What needs to be done:
The entries below should be output exactly as written.

Data extracts:
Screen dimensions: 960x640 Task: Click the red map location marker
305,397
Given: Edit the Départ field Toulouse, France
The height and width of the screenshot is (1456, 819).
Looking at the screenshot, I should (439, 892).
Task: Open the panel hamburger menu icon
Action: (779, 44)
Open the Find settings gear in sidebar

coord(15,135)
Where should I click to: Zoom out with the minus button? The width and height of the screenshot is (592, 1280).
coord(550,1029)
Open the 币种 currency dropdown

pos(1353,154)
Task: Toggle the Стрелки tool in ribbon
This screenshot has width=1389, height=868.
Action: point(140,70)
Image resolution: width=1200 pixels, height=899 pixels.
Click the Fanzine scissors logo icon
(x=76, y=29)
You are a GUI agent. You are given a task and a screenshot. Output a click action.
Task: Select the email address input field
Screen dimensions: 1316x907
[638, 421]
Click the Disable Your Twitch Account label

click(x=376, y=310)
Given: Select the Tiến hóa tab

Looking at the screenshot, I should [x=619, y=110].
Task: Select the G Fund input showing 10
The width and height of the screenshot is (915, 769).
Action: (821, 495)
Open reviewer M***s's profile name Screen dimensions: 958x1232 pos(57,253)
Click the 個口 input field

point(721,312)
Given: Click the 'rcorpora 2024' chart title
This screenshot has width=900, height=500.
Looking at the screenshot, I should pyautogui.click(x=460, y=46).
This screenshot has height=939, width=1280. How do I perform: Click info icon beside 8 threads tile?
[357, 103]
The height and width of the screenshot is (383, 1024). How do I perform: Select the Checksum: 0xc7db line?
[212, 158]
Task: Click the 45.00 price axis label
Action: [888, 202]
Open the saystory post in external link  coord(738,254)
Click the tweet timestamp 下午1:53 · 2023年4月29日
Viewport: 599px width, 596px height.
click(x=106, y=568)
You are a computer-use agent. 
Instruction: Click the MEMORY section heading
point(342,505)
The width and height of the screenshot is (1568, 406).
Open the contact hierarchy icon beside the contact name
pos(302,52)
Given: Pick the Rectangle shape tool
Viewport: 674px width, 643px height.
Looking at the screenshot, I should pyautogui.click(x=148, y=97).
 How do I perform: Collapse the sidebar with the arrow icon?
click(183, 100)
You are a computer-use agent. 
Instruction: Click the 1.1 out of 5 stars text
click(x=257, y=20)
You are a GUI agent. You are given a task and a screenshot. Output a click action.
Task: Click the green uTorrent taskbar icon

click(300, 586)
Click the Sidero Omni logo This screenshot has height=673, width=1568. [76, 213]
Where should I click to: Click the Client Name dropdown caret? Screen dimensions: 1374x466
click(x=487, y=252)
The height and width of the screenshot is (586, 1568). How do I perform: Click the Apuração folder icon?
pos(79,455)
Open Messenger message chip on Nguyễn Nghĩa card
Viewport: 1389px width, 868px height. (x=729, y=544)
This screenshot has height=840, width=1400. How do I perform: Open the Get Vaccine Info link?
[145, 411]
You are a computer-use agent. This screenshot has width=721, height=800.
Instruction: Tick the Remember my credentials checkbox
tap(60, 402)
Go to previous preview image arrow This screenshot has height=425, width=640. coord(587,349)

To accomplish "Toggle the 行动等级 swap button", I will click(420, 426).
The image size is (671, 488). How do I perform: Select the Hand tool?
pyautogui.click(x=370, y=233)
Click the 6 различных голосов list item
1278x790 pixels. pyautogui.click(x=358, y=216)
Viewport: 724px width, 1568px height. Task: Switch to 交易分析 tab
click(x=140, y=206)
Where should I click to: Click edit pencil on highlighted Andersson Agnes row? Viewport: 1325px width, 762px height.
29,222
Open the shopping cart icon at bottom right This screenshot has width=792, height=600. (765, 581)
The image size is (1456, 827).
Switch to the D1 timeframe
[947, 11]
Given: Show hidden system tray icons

Reply to the exercise:
Screen dimensions: 960x640 Task: Click the red map location marker
305,397
Given: Edit the Départ field Toulouse, France
The height and width of the screenshot is (1456, 819).
Looking at the screenshot, I should (439, 892).
Task: Open the panel hamburger menu icon
Action: (779, 44)
Open the Find settings gear in sidebar

coord(15,135)
Where should I click to: Zoom out with the minus button? The width and height of the screenshot is (592, 1280).
coord(550,1029)
Open the 币种 currency dropdown

pos(1353,154)
Task: Toggle the Стрелки tool in ribbon
This screenshot has width=1389, height=868.
Action: point(140,70)
Image resolution: width=1200 pixels, height=899 pixels.
Click the Fanzine scissors logo icon
(x=76, y=29)
You are a GUI agent. You are given a task and a screenshot. Output a click action.
Task: Select the email address input field
Screen dimensions: 1316x907
[638, 421]
Click the Disable Your Twitch Account label

click(x=376, y=310)
Given: Select the Tiến hóa tab

Looking at the screenshot, I should [x=619, y=110].
Task: Select the G Fund input showing 10
The width and height of the screenshot is (915, 769).
Action: (821, 495)
Open reviewer M***s's profile name Screen dimensions: 958x1232 pos(57,253)
Click the 個口 input field

point(721,312)
Given: Click the 'rcorpora 2024' chart title
This screenshot has width=900, height=500.
Looking at the screenshot, I should pyautogui.click(x=460, y=46).
This screenshot has height=939, width=1280. How do I perform: Click info icon beside 8 threads tile?
[357, 103]
The height and width of the screenshot is (383, 1024). How do I perform: Select the Checksum: 0xc7db line?
[212, 158]
Task: Click the 45.00 price axis label
Action: [888, 202]
Open the saystory post in external link  coord(738,254)
Click the tweet timestamp 下午1:53 · 2023年4月29日
Viewport: 599px width, 596px height.
click(x=106, y=568)
You are a computer-use agent. 
Instruction: Click the MEMORY section heading
point(342,505)
The width and height of the screenshot is (1568, 406).
Open the contact hierarchy icon beside the contact name
pos(302,52)
Given: Pick the Rectangle shape tool
Viewport: 674px width, 643px height.
Looking at the screenshot, I should pyautogui.click(x=148, y=97).
 How do I perform: Collapse the sidebar with the arrow icon?
click(183, 100)
You are a computer-use agent. 
Instruction: Click the 1.1 out of 5 stars text
click(x=257, y=20)
You are a GUI agent. You are given a task and a screenshot. Output a click action.
Task: Click the green uTorrent taskbar icon

click(300, 586)
Click the Sidero Omni logo This screenshot has height=673, width=1568. [76, 213]
Where should I click to: Click the Client Name dropdown caret? Screen dimensions: 1374x466
click(x=487, y=252)
The height and width of the screenshot is (586, 1568). How do I perform: Click the Apuração folder icon?
pos(79,455)
Open Messenger message chip on Nguyễn Nghĩa card
Viewport: 1389px width, 868px height. (x=729, y=544)
This screenshot has height=840, width=1400. How do I perform: Open the Get Vaccine Info link?
[145, 411]
You are a computer-use agent. This screenshot has width=721, height=800.
Instruction: Tick the Remember my credentials checkbox
tap(60, 402)
Go to previous preview image arrow This screenshot has height=425, width=640. coord(587,349)

To accomplish "Toggle the 行动等级 swap button", I will click(420, 426).
The image size is (671, 488). How do I perform: Select the Hand tool?
pyautogui.click(x=370, y=233)
Click the 6 различных голосов list item
1278x790 pixels. pyautogui.click(x=358, y=216)
Viewport: 724px width, 1568px height. Task: Switch to 交易分析 tab
click(x=140, y=206)
Where should I click to: Click edit pencil on highlighted Andersson Agnes row? Viewport: 1325px width, 762px height.
29,222
Open the shopping cart icon at bottom right This screenshot has width=792, height=600. (765, 581)
The image size is (1456, 827).
Switch to the D1 timeframe
[947, 11]
Given: Show hidden system tray icons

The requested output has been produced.